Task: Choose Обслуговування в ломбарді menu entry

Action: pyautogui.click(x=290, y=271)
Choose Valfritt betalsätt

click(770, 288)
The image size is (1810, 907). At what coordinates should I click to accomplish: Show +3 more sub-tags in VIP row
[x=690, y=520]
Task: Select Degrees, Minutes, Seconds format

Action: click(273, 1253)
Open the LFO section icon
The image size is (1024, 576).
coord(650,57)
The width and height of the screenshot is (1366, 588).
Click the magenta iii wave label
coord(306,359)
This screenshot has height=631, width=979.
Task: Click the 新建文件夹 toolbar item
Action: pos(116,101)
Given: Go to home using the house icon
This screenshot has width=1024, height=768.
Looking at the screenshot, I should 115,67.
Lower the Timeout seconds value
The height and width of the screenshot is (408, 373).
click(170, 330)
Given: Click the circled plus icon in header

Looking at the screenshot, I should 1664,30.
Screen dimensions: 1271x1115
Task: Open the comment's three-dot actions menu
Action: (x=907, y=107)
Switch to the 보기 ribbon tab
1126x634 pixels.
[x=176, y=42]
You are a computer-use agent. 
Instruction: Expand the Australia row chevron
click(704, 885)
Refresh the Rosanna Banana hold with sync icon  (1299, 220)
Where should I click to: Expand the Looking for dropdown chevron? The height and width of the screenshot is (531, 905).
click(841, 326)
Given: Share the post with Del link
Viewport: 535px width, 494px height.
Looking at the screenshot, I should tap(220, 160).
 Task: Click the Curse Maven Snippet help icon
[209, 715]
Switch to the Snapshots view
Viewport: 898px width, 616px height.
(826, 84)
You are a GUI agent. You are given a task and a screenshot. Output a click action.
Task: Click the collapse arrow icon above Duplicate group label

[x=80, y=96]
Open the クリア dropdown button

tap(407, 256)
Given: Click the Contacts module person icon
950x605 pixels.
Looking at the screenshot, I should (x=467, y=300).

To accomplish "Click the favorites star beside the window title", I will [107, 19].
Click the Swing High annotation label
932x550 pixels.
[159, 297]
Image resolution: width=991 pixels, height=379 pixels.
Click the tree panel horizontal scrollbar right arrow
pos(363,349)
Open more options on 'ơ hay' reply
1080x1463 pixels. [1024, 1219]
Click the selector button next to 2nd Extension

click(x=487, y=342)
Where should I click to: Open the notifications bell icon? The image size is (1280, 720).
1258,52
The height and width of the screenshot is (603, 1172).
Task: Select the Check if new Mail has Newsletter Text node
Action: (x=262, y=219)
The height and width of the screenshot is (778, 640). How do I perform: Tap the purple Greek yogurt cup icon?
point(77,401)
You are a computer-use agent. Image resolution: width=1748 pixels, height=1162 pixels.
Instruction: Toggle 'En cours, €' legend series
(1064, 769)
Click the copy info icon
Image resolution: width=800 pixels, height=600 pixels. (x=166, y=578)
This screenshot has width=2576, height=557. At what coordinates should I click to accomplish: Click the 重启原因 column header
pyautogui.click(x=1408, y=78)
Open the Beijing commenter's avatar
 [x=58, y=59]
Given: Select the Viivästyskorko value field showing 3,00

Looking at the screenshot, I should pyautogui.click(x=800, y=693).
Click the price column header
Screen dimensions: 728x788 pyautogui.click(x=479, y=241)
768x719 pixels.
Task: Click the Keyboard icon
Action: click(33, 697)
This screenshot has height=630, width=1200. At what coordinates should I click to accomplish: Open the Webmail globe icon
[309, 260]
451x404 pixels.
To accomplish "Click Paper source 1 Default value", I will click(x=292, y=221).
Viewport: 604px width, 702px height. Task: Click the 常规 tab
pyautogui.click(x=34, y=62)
• • • • • • •
### DIRECTIONS FOR THIS TASK
Output only the count of lines in the data containing "with".

### SOLUTION BELOW
2